Oleksandr Danylyuk, membro associado do Royal United Services Institute, um grupo de reflexão sobre defesa e segurança do Reino Unido, e antigo funcionário da defesa ucraniana e dos serviços secretos estrangeiros, disse que este tipo de negação tem sido a estratégia da Rússia.
“A ideia é conduzir a operação de forma a que toda a gente perceba que foi feita pela Rússia, mas, ao mesmo tempo, deixa algum espaço para a vítima fingir que não sabia, porque a vítima não está interessada numa escalada”, disse, apontando também para os acontecimentos que levaram à anexação da península ucraniana da Crimeia pela Rússia em 2014.

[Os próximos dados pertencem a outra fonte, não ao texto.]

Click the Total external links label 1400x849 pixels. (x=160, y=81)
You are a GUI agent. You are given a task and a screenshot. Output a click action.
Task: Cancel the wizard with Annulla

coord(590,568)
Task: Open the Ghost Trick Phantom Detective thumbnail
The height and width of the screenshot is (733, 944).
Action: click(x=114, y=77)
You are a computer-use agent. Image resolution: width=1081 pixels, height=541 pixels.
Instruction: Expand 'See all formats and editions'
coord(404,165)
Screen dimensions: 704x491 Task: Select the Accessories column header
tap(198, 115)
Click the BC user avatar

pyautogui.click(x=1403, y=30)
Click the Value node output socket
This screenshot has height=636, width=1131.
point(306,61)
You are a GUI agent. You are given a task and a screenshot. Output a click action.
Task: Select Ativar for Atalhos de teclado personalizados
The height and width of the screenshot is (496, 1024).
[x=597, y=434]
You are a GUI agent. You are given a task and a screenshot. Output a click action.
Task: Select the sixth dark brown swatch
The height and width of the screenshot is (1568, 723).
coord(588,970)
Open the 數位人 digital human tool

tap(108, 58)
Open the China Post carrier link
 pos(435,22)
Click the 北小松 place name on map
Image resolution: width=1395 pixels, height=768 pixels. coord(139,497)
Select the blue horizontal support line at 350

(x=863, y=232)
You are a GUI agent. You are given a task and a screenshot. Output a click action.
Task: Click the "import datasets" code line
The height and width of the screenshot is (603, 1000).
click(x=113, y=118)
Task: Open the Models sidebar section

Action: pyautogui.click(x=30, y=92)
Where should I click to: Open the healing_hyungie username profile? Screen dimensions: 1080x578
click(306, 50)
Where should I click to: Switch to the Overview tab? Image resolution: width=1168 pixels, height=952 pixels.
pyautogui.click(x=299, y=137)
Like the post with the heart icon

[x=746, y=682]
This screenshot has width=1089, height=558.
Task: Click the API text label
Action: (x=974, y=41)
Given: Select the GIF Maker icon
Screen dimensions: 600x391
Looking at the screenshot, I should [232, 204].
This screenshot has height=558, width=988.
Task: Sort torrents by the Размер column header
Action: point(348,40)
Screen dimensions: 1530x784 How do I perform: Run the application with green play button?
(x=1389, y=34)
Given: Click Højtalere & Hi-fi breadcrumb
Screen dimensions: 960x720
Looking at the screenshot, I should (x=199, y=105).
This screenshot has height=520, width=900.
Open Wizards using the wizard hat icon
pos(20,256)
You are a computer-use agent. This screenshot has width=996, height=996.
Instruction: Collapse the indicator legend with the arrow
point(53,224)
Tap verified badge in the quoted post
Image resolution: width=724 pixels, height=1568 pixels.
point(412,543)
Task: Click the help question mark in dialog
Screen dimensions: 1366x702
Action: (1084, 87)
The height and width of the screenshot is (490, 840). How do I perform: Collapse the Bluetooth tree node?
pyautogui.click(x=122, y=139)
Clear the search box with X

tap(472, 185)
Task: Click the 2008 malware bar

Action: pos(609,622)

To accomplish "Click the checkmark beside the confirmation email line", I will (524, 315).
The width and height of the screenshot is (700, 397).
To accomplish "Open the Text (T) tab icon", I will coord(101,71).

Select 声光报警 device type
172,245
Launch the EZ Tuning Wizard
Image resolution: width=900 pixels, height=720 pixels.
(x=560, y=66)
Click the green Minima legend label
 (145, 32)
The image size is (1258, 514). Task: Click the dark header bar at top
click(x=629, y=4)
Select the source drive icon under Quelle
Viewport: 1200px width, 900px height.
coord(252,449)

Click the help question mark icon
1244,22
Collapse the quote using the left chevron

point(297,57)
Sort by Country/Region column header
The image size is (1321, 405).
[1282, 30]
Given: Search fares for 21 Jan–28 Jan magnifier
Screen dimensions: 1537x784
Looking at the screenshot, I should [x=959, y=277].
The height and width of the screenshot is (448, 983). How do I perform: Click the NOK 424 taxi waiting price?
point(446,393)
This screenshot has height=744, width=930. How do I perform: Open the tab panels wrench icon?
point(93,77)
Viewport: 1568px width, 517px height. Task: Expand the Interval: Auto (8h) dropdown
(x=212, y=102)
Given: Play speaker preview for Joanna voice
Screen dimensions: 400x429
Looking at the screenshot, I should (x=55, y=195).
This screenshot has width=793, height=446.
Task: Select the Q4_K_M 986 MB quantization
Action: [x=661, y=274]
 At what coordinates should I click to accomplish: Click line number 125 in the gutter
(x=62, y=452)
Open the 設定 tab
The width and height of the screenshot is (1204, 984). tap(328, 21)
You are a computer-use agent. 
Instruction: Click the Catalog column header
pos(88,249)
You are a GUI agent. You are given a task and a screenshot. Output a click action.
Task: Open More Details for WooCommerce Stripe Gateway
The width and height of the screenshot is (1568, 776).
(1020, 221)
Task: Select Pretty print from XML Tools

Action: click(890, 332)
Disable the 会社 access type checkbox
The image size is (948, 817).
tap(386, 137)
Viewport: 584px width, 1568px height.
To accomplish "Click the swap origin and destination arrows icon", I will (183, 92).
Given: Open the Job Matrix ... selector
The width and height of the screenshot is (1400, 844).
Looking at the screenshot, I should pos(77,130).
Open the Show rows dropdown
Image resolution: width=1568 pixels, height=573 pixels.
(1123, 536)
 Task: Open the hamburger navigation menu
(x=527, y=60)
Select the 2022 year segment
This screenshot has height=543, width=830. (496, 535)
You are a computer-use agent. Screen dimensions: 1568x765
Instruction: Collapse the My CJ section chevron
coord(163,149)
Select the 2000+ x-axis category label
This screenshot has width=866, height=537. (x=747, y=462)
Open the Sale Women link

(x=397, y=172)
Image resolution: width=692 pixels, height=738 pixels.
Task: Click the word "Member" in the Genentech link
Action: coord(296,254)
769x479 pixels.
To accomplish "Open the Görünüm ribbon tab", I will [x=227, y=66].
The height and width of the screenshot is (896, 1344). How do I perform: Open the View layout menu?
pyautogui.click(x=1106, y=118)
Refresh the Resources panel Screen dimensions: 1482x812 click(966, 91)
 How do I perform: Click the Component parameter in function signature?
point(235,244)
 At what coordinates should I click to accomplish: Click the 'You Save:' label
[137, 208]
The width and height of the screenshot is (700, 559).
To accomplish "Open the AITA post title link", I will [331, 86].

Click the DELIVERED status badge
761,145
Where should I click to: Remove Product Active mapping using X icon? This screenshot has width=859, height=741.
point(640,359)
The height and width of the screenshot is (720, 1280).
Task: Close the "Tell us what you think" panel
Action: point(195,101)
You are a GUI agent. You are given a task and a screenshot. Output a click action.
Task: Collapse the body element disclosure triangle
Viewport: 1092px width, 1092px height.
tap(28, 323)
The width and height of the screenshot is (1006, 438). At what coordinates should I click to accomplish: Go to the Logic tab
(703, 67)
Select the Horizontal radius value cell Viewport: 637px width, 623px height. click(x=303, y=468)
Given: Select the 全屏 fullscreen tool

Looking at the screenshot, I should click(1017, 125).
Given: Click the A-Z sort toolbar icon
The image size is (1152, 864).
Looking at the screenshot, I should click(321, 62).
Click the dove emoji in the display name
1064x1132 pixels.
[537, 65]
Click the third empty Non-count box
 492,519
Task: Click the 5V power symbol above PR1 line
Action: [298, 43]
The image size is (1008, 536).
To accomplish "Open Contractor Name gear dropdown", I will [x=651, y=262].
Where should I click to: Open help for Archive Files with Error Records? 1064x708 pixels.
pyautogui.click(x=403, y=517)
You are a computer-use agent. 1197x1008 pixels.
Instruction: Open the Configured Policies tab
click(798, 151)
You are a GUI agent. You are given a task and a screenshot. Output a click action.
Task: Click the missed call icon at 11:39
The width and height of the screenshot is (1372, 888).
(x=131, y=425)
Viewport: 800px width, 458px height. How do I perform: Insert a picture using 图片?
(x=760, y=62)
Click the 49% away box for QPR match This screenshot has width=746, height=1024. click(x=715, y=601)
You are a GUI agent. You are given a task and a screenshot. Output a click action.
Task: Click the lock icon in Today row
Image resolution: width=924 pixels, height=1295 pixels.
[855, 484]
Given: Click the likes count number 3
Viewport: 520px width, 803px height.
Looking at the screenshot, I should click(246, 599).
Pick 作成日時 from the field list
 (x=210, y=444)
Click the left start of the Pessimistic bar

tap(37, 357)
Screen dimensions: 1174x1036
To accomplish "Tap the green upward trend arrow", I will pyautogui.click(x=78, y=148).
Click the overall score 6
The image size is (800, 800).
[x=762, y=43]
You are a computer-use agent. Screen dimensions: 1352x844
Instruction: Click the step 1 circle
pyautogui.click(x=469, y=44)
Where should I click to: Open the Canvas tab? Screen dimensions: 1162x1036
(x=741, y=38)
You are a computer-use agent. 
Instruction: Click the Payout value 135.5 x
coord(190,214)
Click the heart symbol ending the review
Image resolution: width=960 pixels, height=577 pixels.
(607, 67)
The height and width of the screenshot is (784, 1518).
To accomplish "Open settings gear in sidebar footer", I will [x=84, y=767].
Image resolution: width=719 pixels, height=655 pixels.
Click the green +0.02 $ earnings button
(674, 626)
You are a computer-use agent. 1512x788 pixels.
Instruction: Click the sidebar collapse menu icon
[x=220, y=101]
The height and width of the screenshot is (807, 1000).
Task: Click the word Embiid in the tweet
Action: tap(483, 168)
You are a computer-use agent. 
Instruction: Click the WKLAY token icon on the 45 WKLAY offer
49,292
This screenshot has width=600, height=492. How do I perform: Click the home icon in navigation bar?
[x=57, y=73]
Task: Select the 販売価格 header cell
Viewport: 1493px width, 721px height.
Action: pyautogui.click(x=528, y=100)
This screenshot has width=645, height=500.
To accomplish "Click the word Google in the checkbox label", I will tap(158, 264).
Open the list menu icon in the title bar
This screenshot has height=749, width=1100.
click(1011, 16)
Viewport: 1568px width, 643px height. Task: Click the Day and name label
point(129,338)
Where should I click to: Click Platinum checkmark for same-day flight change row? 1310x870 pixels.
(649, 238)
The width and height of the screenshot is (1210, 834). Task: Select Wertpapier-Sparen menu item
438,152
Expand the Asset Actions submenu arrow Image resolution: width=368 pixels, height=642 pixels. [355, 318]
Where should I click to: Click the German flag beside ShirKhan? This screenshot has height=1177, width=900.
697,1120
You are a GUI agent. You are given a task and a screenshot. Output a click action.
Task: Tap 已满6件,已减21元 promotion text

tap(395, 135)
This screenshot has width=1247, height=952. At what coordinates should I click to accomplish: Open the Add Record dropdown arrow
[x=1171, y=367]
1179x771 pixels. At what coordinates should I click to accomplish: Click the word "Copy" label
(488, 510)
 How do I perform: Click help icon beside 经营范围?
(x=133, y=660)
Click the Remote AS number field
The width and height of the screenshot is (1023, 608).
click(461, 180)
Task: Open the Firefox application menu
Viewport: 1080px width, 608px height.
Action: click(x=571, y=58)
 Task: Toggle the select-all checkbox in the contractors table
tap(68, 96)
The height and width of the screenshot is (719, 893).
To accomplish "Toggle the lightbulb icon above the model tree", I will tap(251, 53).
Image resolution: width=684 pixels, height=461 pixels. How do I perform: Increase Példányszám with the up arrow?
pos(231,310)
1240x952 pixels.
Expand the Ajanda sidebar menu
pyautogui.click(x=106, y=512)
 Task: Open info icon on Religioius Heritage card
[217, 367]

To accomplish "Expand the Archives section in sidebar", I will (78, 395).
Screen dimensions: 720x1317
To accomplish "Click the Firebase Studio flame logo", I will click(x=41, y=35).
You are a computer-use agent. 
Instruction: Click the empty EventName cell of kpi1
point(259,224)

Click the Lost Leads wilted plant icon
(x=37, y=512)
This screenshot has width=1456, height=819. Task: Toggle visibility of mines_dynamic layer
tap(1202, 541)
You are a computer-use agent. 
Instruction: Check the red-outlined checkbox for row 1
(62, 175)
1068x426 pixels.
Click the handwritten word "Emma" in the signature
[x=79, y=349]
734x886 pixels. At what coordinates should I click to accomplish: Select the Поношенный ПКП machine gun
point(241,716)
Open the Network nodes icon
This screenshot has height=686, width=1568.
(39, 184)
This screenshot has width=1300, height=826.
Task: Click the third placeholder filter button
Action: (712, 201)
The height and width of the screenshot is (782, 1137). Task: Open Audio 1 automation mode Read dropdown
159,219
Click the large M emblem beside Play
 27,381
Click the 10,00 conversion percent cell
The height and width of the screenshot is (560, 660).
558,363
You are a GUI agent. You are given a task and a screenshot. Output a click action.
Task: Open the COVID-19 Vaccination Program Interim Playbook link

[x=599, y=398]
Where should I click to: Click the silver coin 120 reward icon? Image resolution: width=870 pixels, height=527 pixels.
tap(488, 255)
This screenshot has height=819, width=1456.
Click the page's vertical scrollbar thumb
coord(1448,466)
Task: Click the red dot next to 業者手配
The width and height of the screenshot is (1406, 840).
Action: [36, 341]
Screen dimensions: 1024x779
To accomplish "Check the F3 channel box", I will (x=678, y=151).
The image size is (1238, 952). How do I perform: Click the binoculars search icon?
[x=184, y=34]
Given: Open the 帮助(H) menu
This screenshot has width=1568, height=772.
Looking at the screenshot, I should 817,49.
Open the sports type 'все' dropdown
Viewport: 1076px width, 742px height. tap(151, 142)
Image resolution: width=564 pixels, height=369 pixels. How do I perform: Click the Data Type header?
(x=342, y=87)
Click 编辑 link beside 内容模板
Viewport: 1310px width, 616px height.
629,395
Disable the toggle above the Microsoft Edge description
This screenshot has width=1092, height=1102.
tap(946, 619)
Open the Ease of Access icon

“Aqueles homenzinhos verdes, toda a gente sabia que eram forças russas, mas como o Ocidente não estava preparado para fazer nada, podiam dizer 'oh, não é certo, devíamos verificar o que se passa, talvez seja algum tipo de milícia local'”, lembrou.
Perturbação limitada
A extensão das perturbações causadas pelos danos nos cabos, se as houver, não é clara. Os acidentes que danificam os cabos submarinos são raros, mas acontecem, pelo que a maior parte dos fornecedores de serviços utilizam várias rotas diferentes para evitar cortes de energia.
A interrupção limitada pode ter sido intencional, tornando o impacto suficientemente grave para ser visto como uma escalada, mas não o suficiente para ficar fora de controlo, por enquanto.
“É um passo em frente, mas está-se a cortar um cabo que não vai ofender muitos países. Podiam ter ido para o Atlântico e cortado um cabo entre os EUA e o Reino Unido, ou entre a Europa e os EUA, o que poderia ter consequências muito graves, pelo que se trata de uma espécie de tiro de aviso”, considerou Thornton.
A Cinia afirmou em comunicado que os serviços que passam pelo cabo C-Lion1, que liga Helsínquia a Rostock, foram interrompidos, mas acrescentou que as ligações internacionais de telecomunicações da Finlândia são encaminhadas através de múltiplas ligações.
A empresa disse que um navio de reparação tinha sido enviado para o local e, embora não soubesse ainda quanto tempo demoraria a resolver o problema, acrescentou que, normalmente, os cabos submarinos demoram entre cinco e 15 dias a ser reparados.
O diretor de tecnologia da Telia Lituânia, Andrius Šemeškevičius, foi citado pelos meios de comunicação social lituanos como tendo dito que o cabo que sofreu interrupções - BCS Este-Oeste - lidava com cerca de um terço da capacidade de Internet da Lituânia. Acrescentou que o tráfego foi restabelecido desde a interrupção.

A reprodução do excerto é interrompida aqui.